Two private schools, the Pomfret School and the Rectory School, are also located in Pomfret. The Pomfret School, a college preparatory school across from the Congregational Church was founded in 1894 and was designed by noted architect, Ernest Flagg who is also credited with designing the US Naval Academy in Annapolis, Maryland and Singer Building in New York City.

==Historic sites==
A 380 acre portion of the town along Pomfret Street was listed as a historic district on the U.S. National Register of Historic Places in 1998. The Pomfret Street Historic District is composed of properties along Route 169 from Bradley Road to Woodstock Road.
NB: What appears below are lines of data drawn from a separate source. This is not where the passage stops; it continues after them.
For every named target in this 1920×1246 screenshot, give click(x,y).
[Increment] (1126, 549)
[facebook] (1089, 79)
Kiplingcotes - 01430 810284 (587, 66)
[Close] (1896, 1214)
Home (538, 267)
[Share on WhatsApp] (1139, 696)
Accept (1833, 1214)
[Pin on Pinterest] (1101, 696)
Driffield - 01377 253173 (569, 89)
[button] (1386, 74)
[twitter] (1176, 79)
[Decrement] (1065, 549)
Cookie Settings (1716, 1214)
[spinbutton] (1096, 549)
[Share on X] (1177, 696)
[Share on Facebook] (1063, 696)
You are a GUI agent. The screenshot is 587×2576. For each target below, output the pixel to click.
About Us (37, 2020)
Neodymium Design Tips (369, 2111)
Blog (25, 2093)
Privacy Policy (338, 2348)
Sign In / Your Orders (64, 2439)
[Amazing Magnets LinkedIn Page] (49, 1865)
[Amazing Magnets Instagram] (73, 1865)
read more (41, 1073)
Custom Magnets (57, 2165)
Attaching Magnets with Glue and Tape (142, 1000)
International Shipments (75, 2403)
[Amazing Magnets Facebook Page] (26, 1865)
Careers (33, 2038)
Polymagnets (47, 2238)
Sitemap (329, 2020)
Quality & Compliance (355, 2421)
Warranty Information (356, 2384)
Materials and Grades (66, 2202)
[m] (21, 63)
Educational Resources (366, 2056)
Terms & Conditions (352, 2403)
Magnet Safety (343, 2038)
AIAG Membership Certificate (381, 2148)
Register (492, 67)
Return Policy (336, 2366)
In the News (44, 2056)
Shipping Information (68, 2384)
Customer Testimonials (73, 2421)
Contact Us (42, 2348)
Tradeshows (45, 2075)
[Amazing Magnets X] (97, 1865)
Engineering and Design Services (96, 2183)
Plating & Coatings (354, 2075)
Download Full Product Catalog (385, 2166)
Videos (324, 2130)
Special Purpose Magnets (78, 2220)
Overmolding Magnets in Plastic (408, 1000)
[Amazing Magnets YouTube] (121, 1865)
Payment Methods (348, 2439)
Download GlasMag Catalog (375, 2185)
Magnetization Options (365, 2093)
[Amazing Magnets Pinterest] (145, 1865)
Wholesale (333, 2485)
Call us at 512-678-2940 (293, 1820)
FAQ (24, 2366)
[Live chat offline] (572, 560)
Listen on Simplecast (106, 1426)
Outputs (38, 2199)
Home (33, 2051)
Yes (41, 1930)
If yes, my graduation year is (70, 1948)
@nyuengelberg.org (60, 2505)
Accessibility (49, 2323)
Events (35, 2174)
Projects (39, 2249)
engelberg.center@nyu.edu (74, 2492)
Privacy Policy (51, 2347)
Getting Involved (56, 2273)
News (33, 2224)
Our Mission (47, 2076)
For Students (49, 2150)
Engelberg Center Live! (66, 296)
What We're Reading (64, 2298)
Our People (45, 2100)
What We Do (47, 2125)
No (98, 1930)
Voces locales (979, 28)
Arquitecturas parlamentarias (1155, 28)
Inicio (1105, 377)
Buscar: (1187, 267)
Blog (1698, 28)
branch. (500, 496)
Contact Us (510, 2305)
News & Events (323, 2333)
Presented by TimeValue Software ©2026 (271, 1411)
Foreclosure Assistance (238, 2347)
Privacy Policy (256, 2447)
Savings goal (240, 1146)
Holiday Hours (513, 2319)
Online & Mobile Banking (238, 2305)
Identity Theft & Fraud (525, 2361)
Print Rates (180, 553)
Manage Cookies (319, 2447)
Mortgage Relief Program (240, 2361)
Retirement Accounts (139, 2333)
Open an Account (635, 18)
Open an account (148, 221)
Other properties listed on the National Register are:
- Brayton Grist Mill – US 44 (added 1986)
- Gwyn Careg US 44 (added 1994)
- Israel Putnam Wolf Den – Off Wolf Den Road (added 1985)
- Pomfret Town House – Town House Road (added 1989)
- Abington Congregational Church

==Notable people==
- Rivers Cuomo (born 1970); while not born there, he lived in the town from age five.
- Roswell Eaton Goodell (1825–1903), politician and businessman
- Bertram Goodhue (1869–1924), an architect renowned for his work in the neo-Gothic style and the designer of notable typefaces, was born in town. He is best recognized for designing the Nebraska State Capital, St Thomas Episcopal Church in New York City, and the masterplan for the California of Institute Technology. While he is buried in a tomb in the Church of the Intercession in Manhattan, New York City, a memorial marker does exist for him in the Pomfret Street Cemetery.
- James Abbott McNeill Whistler (1834–1903). Whistler, the noted American painter, spent three of his childhood years in Pomfret between 1849 and 1851.